沈苑边松领带边回头,说:“疯狗追着我咬了一个多月,快吓出神经病了。”

沈苑嘴毒,说的难听。其实苏家只是有意跟沈家联姻,苏家的女儿苏柳大学刚毕业,比沈苑小八岁,伶牙俐齿嘴甜是有名气的,人也外向活泼,见人就笑,但心里很有主见,从大三就开始在家族公司实习,据说干的不错,年纪轻轻就开始展露女强人的头角。按沈家人的说法:这配沈苑的狗脾气正合适。

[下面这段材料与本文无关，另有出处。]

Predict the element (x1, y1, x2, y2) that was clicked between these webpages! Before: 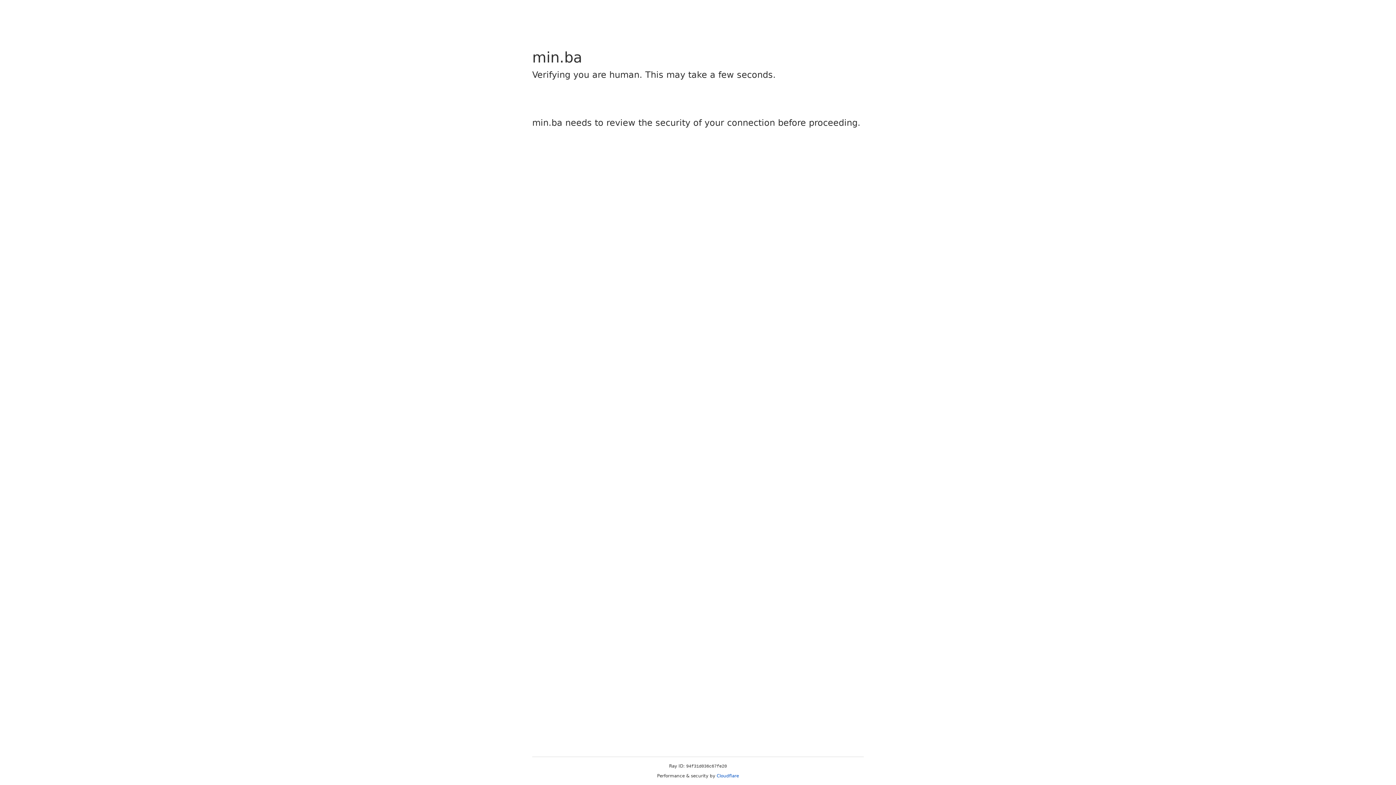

沈苑在家排老三,头上一个哥哥一个姐姐,到他这沈父沈母就不再管的他束手束脚,也有点对老幺的放纵,一贯施行放养管教。沈苑家里主打实业,他对这个不感兴趣,反而迷恋金融行业指点江山、瞬息万变的景况,所以回国之后就借着他哥哥的东风、挖了老同学林立过来,开了这家证券公司。

“听说是跟城南江家,月底就订婚。”沈苑手心朝下捏起酒杯品了一口,说:“我还以为两个老的来真的,前两天跟我说让我把户口本儿拿回家呢。”

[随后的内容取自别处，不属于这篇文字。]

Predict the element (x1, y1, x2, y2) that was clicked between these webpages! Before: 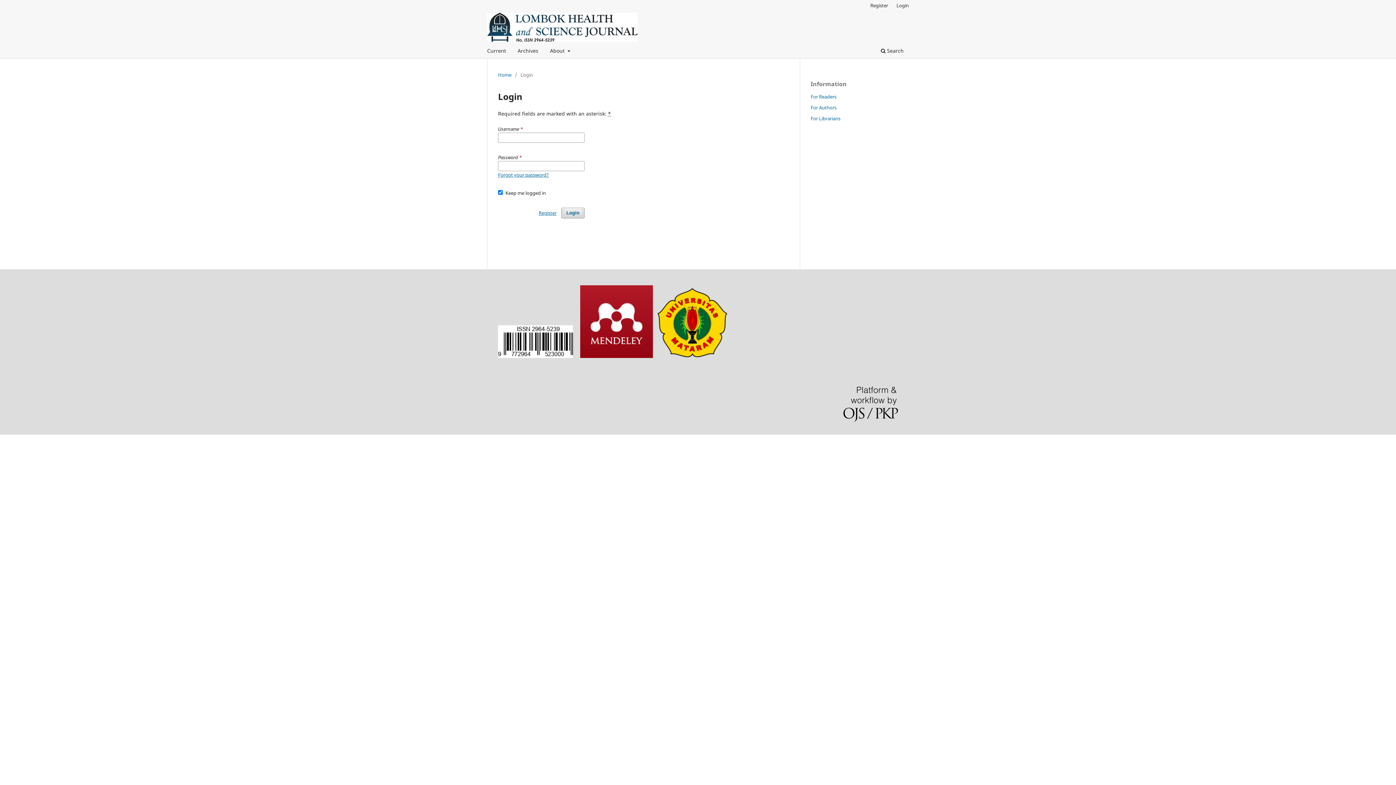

林立看了眼表,时间还早,也喝了口酒跟他瞎贫:“伯母还能拿着你户口本替你结婚去啊?那也得人家姑娘愿意。”

沈苑笑,说:“是,小林子说的对。”

“什么瘠薄外号,”林立一拳捶在他肩膀上:“我可女儿都打酱油了,究竟谁是太监?”

沈苑晃晃酒杯,酒吧陆离的灯光照进他瞳孔,映出一片流淌的神采,他绷紧下巴吞咽一下,视线从上下滑动的喉结往下走,连钢管直的林立都有点明白了阮泽究竟为什么能死心塌地想了这人八年。